Шкура литературы. Книги двух тысячелетий - стр. 42
Или несколько лучше: «В сей крайности Рейнсдорп решился еще раз попробовать счастия оружия».
Так мог Пушкин писать еще в 1834 году, в том же, считай, году, в котором он говорил Далю (в совместной их поездке в Берды): «Надо бы сделать так, чтоб научиться говорить по-русски и не в сказке…»
На Пушкина легла непосильная для одного лица задача: разморозить схватившиеся языковые глыбы XVIII века, эти мерзлые комья, чтобы почва оттаяла и напиталась влагой, и начала плодоносить, а «здание» не поехало при этом куда-то в овраг, – задача гармонизации оснований российской имперской и русской национальной жизни, где четырнадцать классов, три «штиля», сколько-то народов и сословий сцеплены были в наибольшей степени силой трения, – совокупным весом и государственным волением, нежели чем-либо еще.

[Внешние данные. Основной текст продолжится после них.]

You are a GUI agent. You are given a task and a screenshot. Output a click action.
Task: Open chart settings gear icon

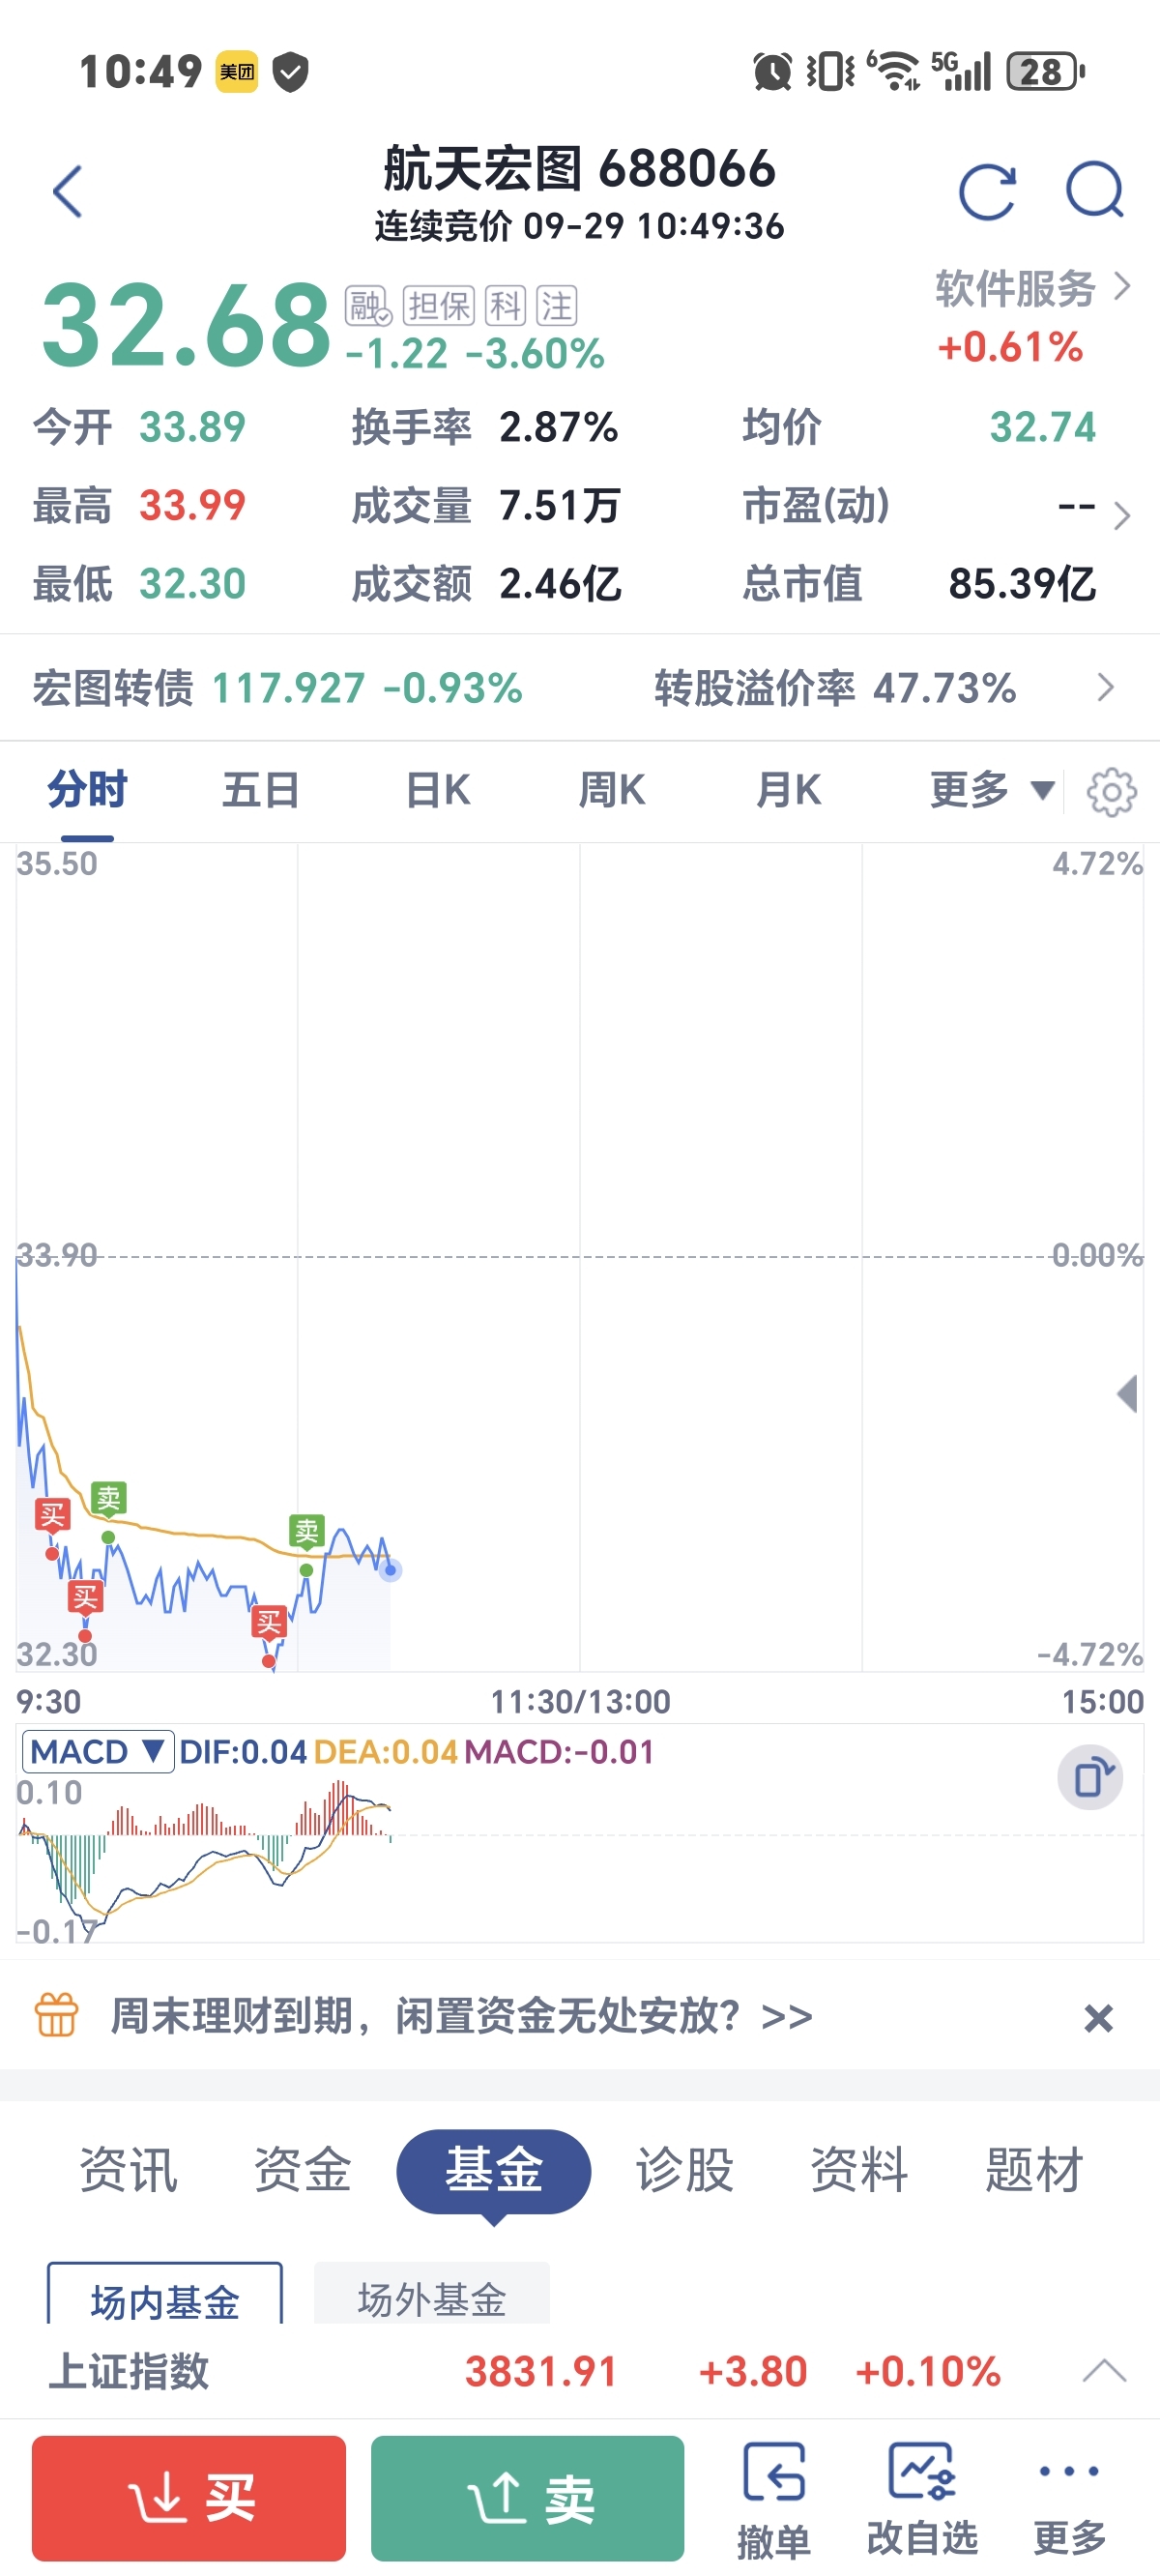(1111, 792)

Казенный, т. е. «ничей» язык может и годится для временного согласия строителей вавилонских башен, но только язык (и необязательно «словесный»), проникающий до сердца и до сокровенного в уме, открывает возможность связи людей по существу. Задача наверняка была бы выполнена и без Пушкина – в ходе затянувшейся трудовой повинности, поповичами и бастардами, – но исчезло бы это очарование всплеска молодых сил, уместности и ошеломительной своевременности цветения, созревания и сбора плодов всего за один сезонный цикл, на протяжении одной, к тому же оказавшейся недолгой, человеческой жизни.
Понятно, что Пушкин при этом решал в первую очередь свои проблемы, – он просто обладал счастливым даром погружать их в контекст целого, цело-муд-рием, умением выходить на начала и концы, теряющиеся в нерезкости, – т. е., памятью, органической, о Божьем замысле. Так мне кажется…

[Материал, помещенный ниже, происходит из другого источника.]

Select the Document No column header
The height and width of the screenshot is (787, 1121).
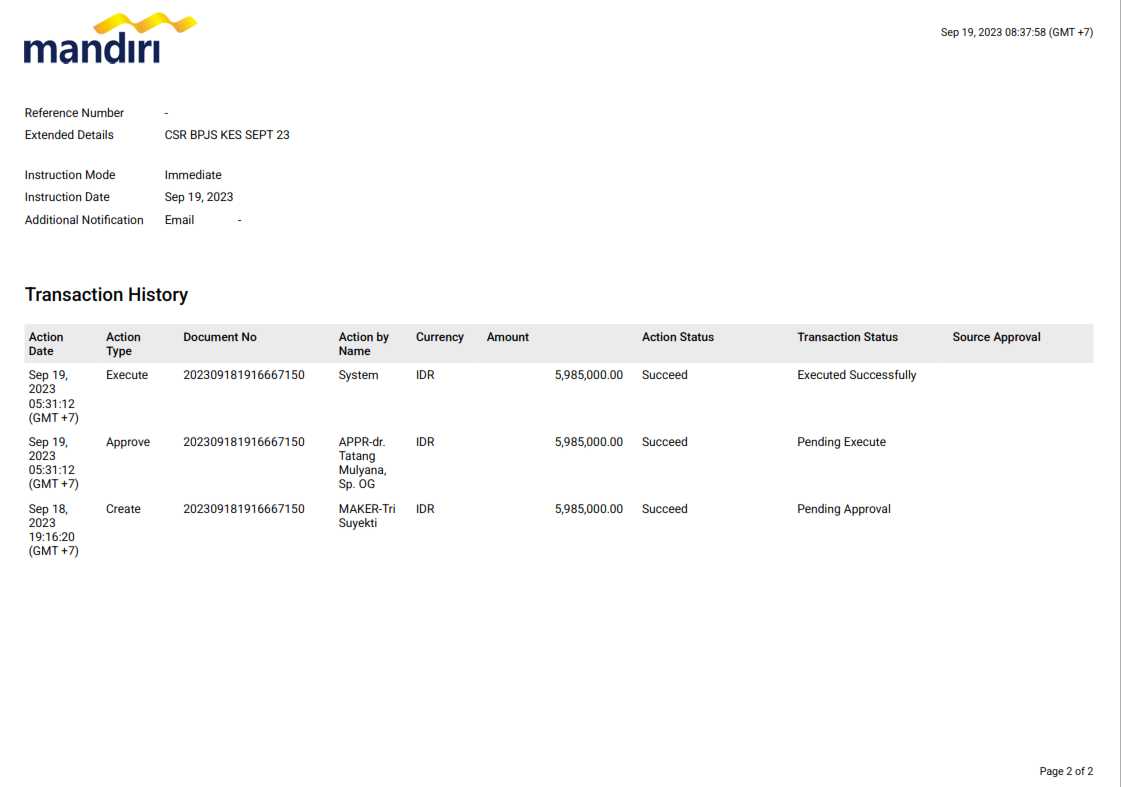coord(220,338)
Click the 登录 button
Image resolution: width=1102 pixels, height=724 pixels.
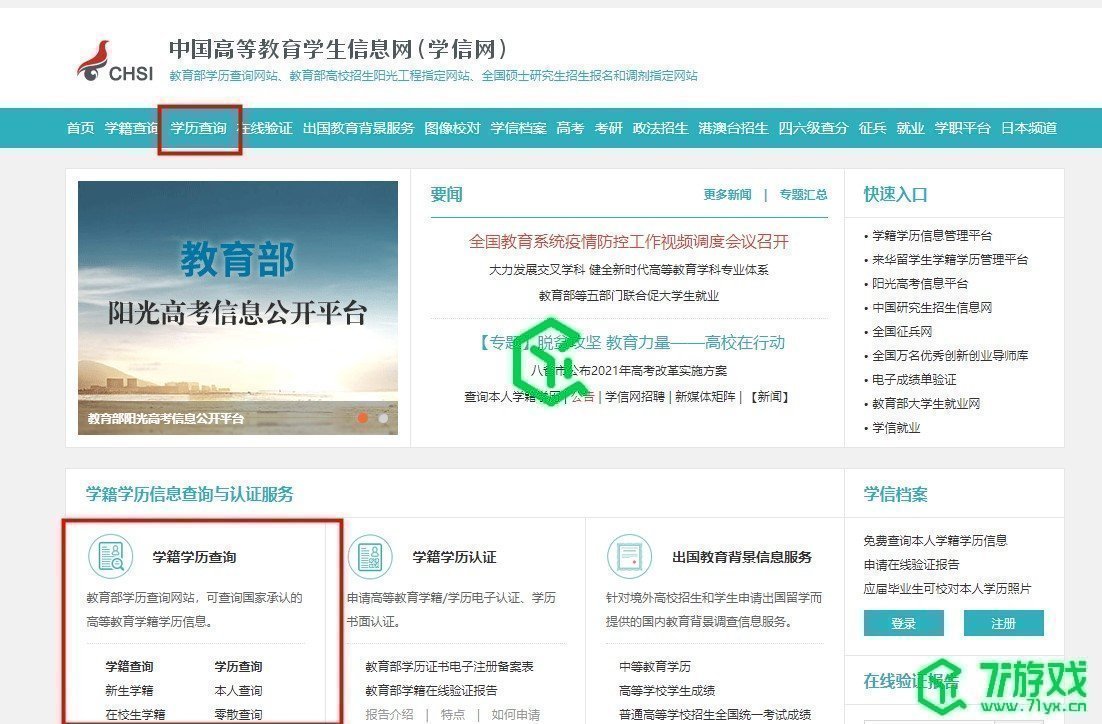903,622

Пушкин просто заговорил по-русски (то, что впоследствии Якобсон назвал «поэзией грамматики»: голос, дыхание, горло, – и способ ориентации в мире), – «не велеть ли кобылку запречь?», или такого рода coda: «Куда ж нам плыть?» (а читатель уже «плывет») – на какой язык это можно перевести? И зачем?
Голос поэта оказался столь же непоседлив в пределах русского универсума, как и его носитель в рамках государственных границ, «намотавший» по России без железных дорог, как кто-то подсчитал 30 тысяч верст (словно муха в сосуде, бьющаяся о его стенки).
Человек, решающий подобную задачу, должен остро чувствовать свежесть повседневного и странность обычного в жизни и языке. Как бы находясь на границе двух сред, такой человек всегда должен быть несколько иностранен, неотмирен, эксцентричен, всегда слегка не совпадать «по фазе» со своими современниками и соплеменниками. Таковы в своих странах Шекспир, Гёте, Данте, Сервантес, таков и Пушкин в России – афро-галло-русс. Точнее, таковым он являлся поначалу. Привой африканского темперамента присажен был к подвою столь же неукрощенного русского характера, часто невнятного для самого себя, непросветленного. И так образовалась гремучая смесь, не раз в ранние годы повергавшая Пушкина в состояния беспричинной и беспредметной «тоски и бешенства», – смесь, которой назначено было пройти мучительную дрессуру у галльского картезианско-куртуазного ума, а шире – у всего XVIII века Просвещения, озабоченного, прежде всего, самопостроением человеческих характеров. И самое удивительное, что подобная мюнхаузеновская практика вытаскивания себя за косицу из болота долгое время приносила плоды. Появились русские характеры никогда не встречавшиеся ни до, ни после того. Излишне говорить, что одним из них был Пушкин, к восемнадцати годам получивший высшее образование в самом элитном учебном заведении России. Это оно, в частности, привило ему столь редкое во все времена, удивительное чувство соразмерности части и целого. Образование включало в себя и физическую подготовку, которой Пушкин, – в детстве толстый, неповоротливый и малоподвижный, т. е. просто почти сидень, – в дальнейшем всю жизнь придавал исключительное значение.